DIRECTION - Tally the lines in the records below that contain the string "checkbox", with case counting. Reply with the number alone.

Interface element records:
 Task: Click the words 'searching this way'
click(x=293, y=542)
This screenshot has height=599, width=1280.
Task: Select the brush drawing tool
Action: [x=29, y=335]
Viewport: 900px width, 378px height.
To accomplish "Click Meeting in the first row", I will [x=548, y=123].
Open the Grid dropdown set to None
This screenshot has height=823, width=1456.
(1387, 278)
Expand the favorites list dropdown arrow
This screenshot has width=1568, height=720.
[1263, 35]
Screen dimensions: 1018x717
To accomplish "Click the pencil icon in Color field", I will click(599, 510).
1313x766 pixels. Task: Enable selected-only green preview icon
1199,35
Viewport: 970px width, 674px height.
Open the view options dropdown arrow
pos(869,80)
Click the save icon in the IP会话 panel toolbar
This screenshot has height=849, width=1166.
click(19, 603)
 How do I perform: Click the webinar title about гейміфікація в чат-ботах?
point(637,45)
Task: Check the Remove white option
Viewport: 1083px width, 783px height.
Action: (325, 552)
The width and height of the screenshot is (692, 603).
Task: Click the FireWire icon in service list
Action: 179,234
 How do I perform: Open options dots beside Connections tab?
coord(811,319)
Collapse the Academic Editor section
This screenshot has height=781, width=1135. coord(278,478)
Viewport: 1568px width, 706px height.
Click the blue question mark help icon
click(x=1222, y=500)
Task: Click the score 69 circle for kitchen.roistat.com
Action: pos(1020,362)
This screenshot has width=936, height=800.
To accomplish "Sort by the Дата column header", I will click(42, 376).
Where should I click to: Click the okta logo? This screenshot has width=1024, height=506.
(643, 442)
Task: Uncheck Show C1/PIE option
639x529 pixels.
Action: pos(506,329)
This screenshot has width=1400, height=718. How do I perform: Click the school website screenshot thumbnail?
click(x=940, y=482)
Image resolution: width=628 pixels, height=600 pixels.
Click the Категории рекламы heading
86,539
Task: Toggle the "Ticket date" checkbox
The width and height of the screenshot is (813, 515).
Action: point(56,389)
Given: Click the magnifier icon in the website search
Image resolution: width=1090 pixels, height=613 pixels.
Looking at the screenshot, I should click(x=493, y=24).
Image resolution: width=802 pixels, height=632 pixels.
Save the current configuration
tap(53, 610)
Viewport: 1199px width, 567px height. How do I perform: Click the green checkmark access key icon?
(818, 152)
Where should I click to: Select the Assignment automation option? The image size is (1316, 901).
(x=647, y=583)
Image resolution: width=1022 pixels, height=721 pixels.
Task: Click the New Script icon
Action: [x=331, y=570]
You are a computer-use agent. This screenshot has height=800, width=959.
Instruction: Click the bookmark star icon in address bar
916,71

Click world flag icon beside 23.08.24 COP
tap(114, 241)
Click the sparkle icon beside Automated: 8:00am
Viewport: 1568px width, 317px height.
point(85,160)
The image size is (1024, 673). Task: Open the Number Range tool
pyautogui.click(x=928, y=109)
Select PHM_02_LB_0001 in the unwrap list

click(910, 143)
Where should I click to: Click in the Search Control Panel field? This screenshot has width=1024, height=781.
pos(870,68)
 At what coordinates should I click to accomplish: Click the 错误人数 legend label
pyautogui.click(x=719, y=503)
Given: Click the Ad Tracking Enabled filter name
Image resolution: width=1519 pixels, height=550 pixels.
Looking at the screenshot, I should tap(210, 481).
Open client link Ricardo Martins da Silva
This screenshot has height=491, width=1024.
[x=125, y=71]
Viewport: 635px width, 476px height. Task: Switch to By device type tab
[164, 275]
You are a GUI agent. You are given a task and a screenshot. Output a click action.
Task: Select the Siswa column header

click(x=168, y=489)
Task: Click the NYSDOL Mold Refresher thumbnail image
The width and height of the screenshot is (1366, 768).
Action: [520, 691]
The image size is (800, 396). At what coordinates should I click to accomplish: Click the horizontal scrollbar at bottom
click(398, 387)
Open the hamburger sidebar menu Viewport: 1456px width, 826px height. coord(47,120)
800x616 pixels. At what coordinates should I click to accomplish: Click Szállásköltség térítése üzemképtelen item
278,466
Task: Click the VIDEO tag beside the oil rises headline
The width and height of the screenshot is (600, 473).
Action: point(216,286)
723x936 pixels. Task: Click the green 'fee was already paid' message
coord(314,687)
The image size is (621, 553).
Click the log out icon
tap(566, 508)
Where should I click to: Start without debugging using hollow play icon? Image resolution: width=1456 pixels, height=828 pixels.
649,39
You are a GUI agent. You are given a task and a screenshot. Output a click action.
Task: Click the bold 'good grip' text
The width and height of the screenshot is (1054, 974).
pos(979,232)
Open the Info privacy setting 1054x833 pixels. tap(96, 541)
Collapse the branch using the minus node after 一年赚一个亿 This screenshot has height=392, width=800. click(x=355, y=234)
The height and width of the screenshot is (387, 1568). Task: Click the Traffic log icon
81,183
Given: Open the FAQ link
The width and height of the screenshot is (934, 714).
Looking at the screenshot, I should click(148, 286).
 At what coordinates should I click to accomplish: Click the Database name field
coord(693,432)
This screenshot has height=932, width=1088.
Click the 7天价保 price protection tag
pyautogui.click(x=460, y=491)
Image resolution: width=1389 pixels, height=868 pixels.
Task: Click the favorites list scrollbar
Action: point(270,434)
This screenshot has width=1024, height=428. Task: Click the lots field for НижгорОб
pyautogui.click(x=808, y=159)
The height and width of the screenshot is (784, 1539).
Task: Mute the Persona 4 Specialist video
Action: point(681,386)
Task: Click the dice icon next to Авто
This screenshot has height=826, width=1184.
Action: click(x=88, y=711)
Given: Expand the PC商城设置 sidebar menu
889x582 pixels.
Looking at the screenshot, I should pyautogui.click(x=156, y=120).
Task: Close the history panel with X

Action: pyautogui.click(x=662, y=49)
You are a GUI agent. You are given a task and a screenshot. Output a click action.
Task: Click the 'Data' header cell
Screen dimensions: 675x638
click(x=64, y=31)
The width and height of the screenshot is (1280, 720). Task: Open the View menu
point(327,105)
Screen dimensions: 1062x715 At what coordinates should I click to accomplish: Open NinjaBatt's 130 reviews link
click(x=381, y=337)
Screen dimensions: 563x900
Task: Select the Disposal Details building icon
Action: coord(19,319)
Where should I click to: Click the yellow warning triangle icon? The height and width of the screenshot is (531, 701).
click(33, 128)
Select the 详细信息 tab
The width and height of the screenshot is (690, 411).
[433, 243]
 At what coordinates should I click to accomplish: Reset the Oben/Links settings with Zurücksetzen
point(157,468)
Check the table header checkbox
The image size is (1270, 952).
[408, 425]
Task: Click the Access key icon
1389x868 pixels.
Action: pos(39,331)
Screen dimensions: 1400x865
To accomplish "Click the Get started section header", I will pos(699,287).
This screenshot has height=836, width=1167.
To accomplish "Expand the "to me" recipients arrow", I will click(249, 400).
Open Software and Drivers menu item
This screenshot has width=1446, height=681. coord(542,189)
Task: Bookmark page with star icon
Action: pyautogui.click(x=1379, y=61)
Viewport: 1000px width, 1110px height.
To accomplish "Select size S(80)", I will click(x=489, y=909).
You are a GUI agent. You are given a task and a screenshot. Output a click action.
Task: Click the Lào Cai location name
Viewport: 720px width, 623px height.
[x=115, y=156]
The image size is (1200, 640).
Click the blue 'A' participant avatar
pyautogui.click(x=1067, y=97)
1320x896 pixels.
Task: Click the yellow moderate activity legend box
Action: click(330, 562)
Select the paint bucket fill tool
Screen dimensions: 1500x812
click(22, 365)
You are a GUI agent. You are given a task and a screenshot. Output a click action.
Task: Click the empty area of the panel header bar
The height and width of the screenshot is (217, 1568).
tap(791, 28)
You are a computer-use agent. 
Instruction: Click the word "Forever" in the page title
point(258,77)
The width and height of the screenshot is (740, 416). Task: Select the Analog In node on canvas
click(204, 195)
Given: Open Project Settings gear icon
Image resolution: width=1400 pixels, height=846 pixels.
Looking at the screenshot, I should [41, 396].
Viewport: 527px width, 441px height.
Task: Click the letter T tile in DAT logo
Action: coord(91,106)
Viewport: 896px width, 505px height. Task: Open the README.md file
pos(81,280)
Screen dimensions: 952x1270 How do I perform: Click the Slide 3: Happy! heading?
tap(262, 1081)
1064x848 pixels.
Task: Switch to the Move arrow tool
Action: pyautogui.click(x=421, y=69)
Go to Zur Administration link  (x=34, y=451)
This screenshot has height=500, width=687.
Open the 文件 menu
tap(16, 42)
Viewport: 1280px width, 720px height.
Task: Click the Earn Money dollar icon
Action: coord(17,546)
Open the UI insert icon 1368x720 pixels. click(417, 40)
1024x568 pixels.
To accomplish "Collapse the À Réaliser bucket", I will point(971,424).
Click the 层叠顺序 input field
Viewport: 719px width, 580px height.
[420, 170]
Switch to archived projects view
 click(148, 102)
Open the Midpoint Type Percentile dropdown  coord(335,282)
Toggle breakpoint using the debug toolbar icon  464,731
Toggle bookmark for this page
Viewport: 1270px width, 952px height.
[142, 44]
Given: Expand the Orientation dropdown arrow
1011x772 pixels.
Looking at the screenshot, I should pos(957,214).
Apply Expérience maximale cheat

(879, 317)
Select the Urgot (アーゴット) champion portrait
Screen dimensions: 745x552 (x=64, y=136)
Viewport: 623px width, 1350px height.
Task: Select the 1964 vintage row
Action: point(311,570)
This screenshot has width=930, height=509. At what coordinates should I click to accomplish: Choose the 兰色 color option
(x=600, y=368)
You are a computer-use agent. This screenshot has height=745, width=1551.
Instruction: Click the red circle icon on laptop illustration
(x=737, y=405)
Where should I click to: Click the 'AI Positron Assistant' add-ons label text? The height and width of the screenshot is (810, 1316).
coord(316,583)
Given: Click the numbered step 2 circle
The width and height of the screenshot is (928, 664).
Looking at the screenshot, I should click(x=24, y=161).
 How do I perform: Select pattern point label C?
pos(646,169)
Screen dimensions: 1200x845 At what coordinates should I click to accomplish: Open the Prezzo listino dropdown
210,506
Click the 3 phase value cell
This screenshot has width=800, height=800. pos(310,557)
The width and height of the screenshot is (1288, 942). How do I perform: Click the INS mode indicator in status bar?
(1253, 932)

SOLUTION TO THIS EXERCISE - 2